Several weeks ago a reader asked me to comment on the difference between Karma and Dependent Origination (Causation). Today I found the article below written by Monshu Kojun Ohtani. This is a good introduction to the subject. The link to the original article is included:
A Way of Living as a Nembutsu Follower
Buddhism began when Sakyamuni attained enlightenment and became a Buddha about 2500 years ago. In Japan, Buddhism was originally referred to as the Buddha Dharma. The Dharma here refers to the true reality of how the world is and the nature of humanity itself. It is the universal truth that transcends both space and time.

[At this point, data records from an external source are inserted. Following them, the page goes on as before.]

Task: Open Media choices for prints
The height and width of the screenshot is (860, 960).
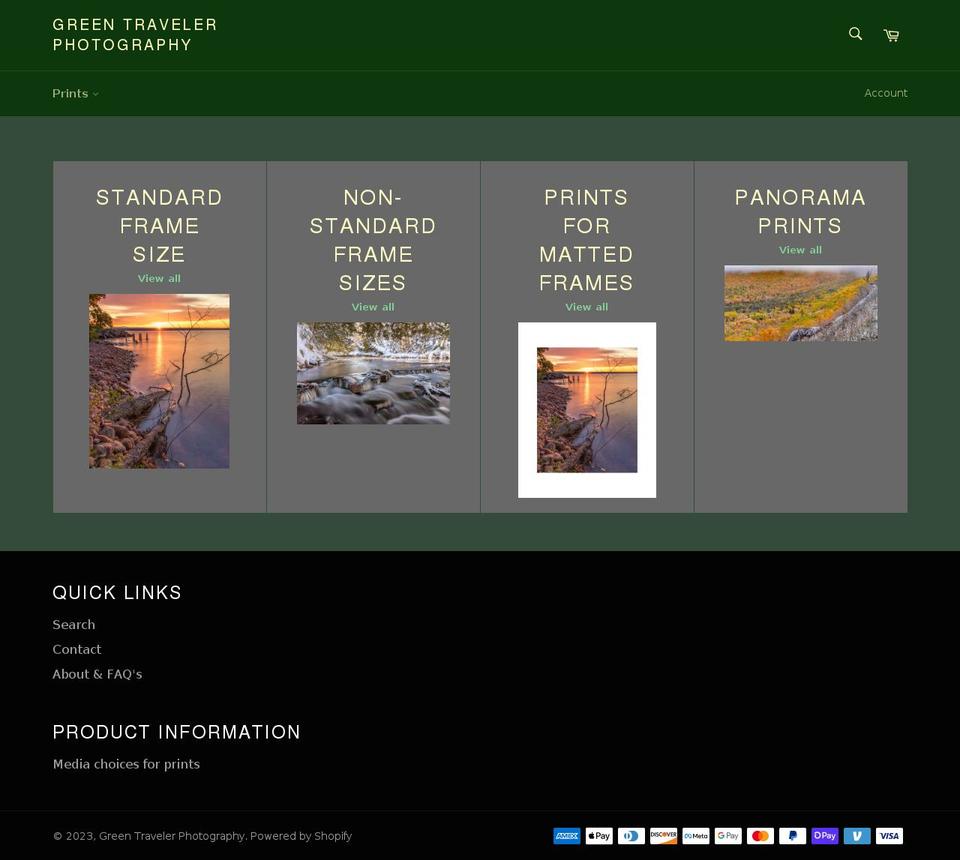Action: coord(126,763)
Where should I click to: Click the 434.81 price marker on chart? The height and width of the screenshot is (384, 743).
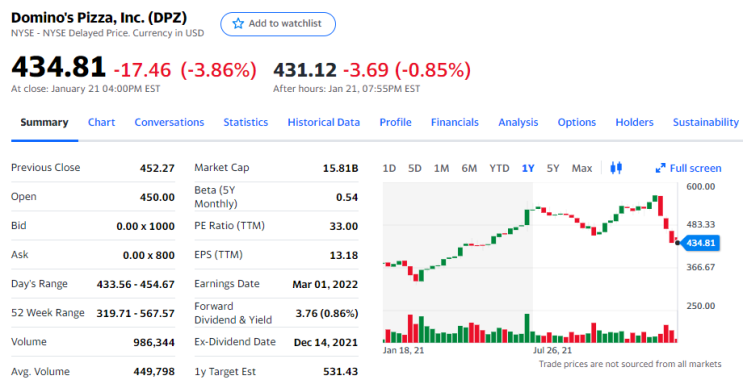point(699,243)
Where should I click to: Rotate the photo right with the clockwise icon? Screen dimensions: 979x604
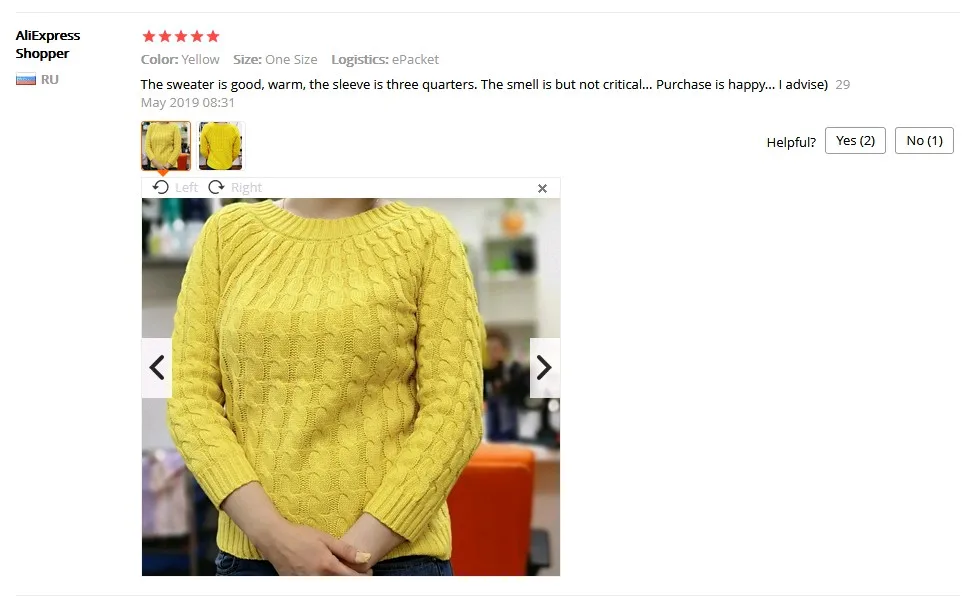pyautogui.click(x=216, y=187)
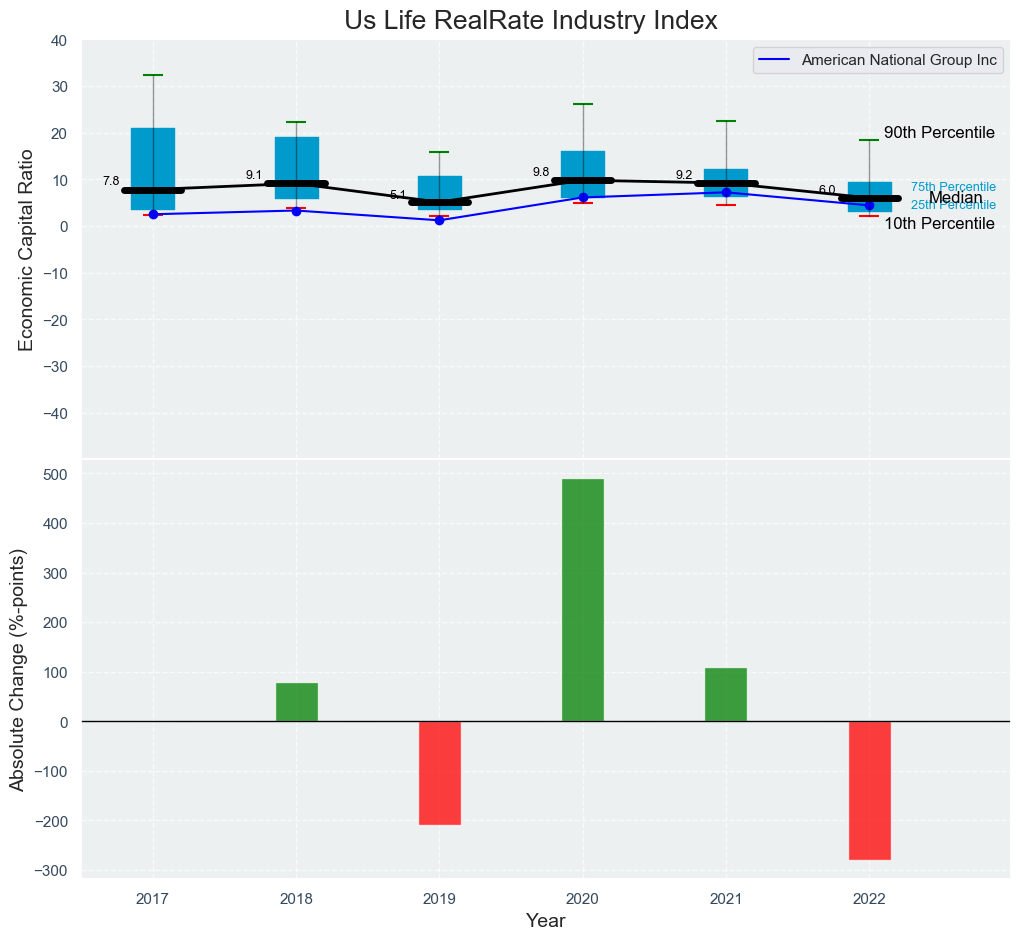Click the Economic Capital Ratio axis label
Screen dimensions: 1021x940
tap(27, 249)
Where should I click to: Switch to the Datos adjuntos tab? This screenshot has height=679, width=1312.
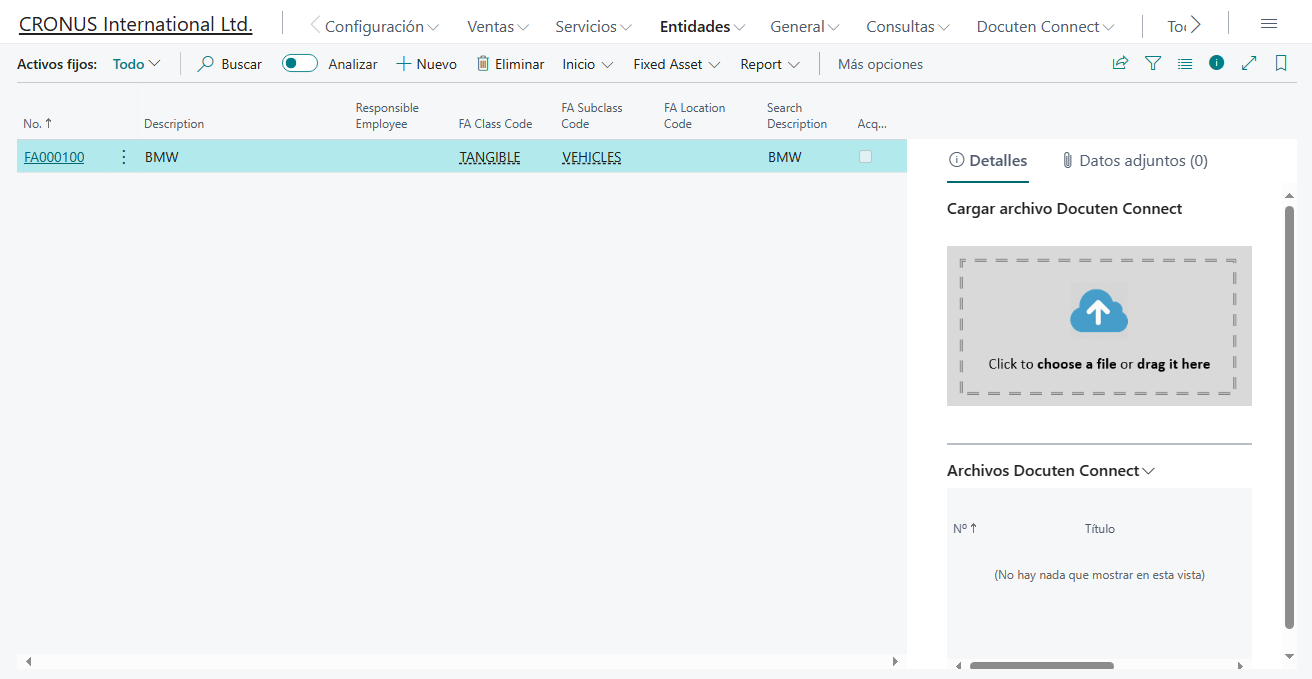1134,161
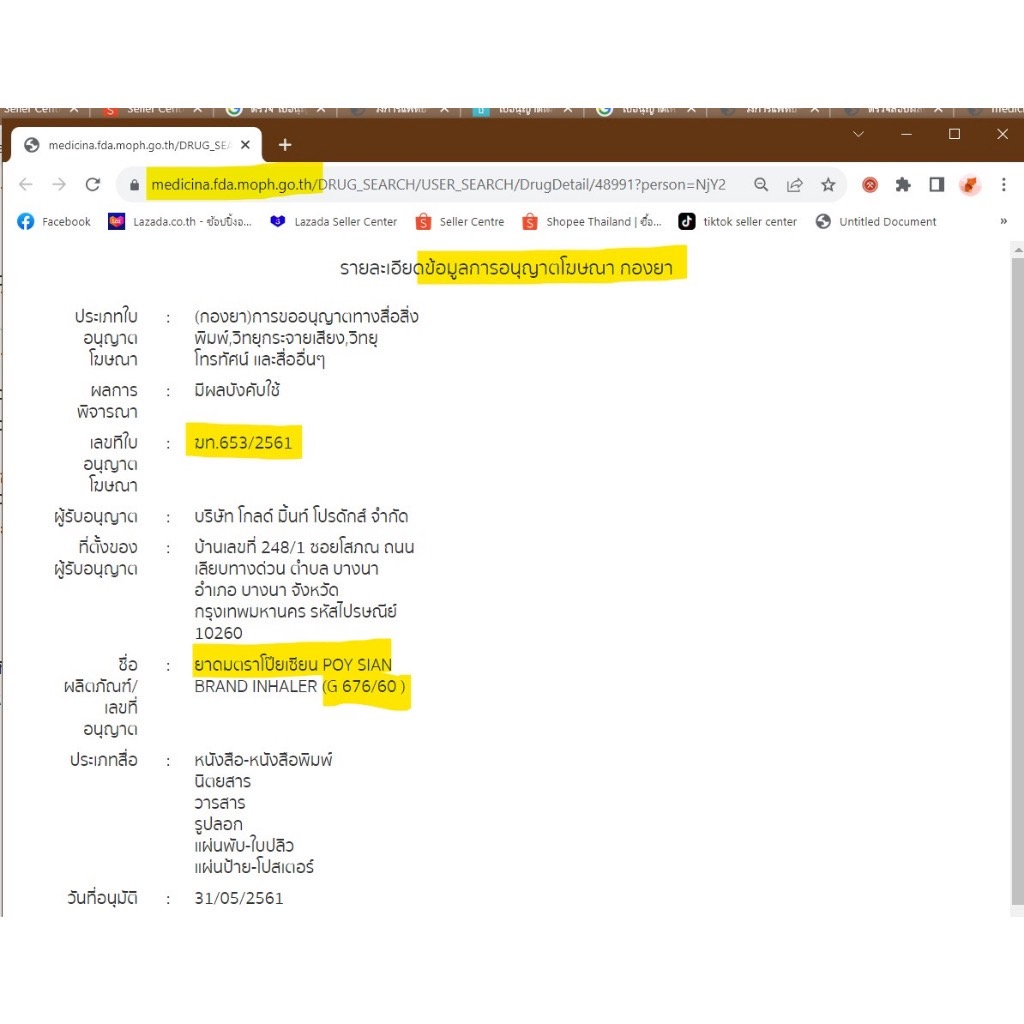Click the URL address bar field

pos(438,185)
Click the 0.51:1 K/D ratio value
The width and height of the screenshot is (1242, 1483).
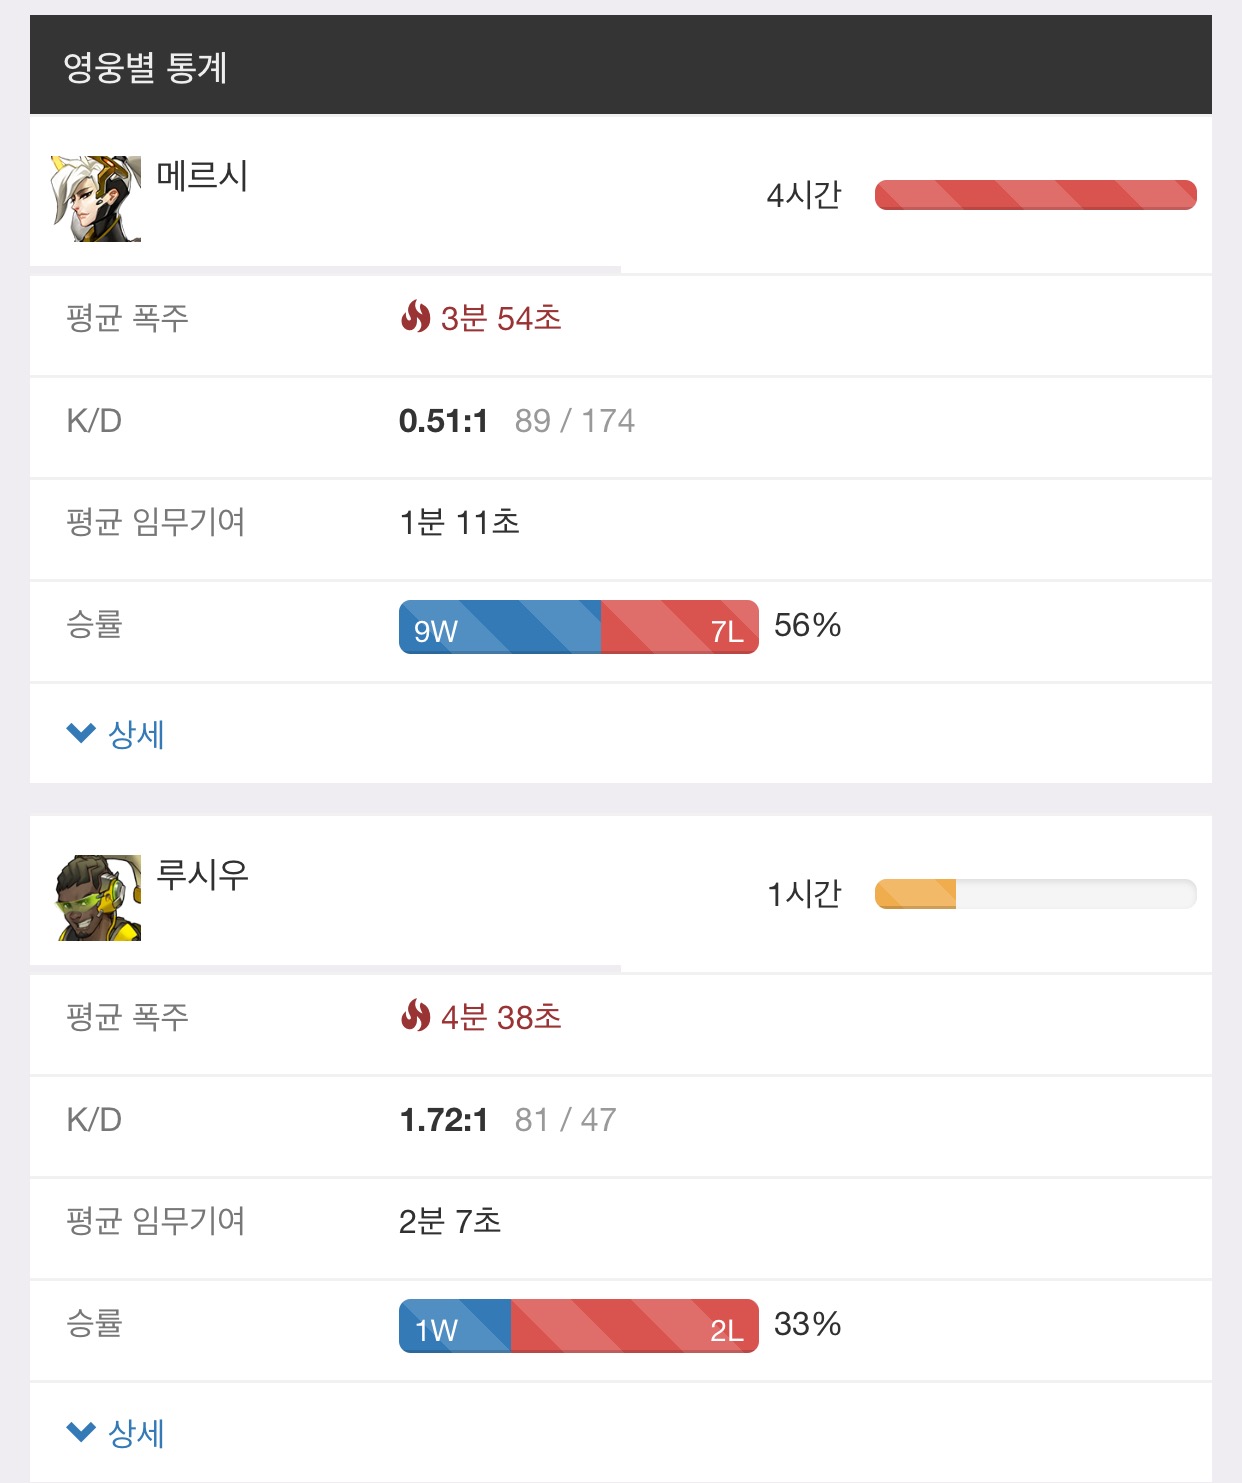click(x=443, y=421)
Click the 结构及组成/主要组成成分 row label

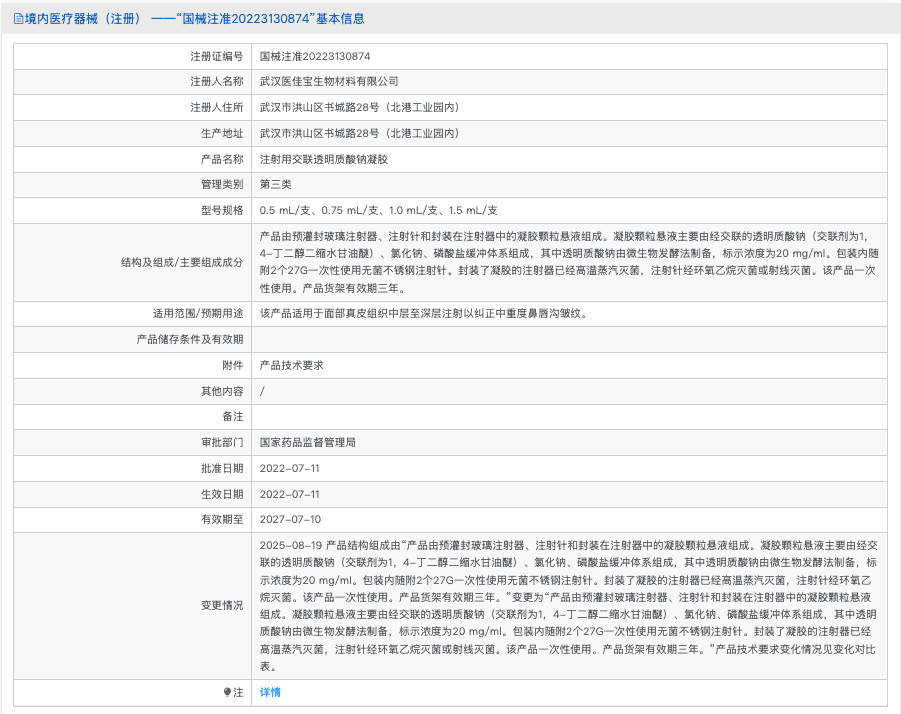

The one who awakens to this truth is called a Buddha, and the teaching of the Buddha is the wisdom that teaches us how we can live, while dealing with many anxieties and sufferings we may experience in life.
Buddhism describes the true reality of this world and humanity using such phrases as ‘impermanence’ and ‘dependent origination.’ ‘Impermanence’ refers to the fact that everything changes moment by moment. On the other hand, ‘dependent origination’ explains that all things and phenomena are interconnected with one another, which bring about various causes and conditions that then give another set of causes and conditions and so on and so forth. Therefore, in this world we cannot find an unchanging and fixed ‘self.’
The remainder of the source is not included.